Anotações do Cotidiano

A dermatologista Sarita Martins manda esta dica: “Nessa época de pandemia, não é raro surgirem doenças psicossomáticas. E a pele é um órgão bastante susceptível. Irei comentar sobre a onicofagia. Nome difícil, né… Nada mais é do que traumas nas unhas. Podem surgir na das mãos ou nas dos pés ou em ambos. É uma forma de autodestruição. Ela pode também estar relacionada com a solidão, ansiedade e inatividade. No caso das unhas, apenas o dermatologista dará o diagnóstico correto, mas deve ser tratada, em muitos casos, em conjunto com o psiquiatra porque pode estar associado a outras doenças da mente”.

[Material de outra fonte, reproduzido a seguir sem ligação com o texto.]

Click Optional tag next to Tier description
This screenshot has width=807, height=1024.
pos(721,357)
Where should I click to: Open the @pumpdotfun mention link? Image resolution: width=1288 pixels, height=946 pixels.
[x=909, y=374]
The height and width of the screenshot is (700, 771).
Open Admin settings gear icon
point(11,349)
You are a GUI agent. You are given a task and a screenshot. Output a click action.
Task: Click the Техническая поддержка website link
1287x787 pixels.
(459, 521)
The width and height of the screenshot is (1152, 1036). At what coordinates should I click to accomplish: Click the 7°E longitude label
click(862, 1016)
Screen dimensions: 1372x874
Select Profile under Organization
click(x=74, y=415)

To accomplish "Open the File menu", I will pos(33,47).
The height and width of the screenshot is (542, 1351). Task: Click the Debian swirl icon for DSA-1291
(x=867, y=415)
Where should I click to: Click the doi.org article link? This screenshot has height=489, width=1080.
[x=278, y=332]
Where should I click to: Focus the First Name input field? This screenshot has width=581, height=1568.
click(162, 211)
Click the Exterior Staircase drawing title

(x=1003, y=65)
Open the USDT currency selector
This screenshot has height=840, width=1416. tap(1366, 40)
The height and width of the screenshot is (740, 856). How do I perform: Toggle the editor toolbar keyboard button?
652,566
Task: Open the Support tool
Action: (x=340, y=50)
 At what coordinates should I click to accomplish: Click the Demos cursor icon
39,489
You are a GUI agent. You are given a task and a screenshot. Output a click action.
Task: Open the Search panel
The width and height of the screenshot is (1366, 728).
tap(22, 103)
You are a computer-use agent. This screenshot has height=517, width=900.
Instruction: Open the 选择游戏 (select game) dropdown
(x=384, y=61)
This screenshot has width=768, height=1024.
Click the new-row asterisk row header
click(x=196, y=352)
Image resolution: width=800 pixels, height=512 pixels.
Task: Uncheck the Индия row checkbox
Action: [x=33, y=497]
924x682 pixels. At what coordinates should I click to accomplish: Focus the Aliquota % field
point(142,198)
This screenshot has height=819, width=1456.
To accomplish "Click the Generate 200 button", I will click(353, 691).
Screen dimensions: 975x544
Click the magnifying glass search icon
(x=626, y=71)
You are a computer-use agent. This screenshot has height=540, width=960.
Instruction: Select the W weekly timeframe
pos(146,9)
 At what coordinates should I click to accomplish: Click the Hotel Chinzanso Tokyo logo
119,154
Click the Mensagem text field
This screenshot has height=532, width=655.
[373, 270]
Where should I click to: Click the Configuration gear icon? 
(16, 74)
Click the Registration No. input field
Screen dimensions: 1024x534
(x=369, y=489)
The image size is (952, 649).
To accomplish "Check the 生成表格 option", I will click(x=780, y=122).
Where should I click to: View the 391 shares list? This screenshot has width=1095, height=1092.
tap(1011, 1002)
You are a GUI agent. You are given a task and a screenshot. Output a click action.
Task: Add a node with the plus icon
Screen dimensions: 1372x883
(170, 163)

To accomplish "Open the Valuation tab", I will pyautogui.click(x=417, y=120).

A dermatologista Sarita Martins e seus conselhos (Foto: Fernando Machado)

Amanhã é o Dia Mundial da Doença Falciforme, enfermidade hematológica de origem genética e hereditária prevalente no Brasil e no mundo. Ela se caracteriza por uma alteração nos glóbulos vermelhos, que perdem a forma arredondada e elástica e adquirem o aspecto de uma foice – daí o nome falciforme. Depois disso, os glóbulos endurecem, dificultando a passagem do sangue pelos vasos de pequeno calibre e, redução da oxigenação dos tecidos. No Brasil, uma das organizações legalmente constituídas para trabalhar pela melhor qualidade de vida dos pacientes é a Associação de Anemia Falciforme de São Paulo.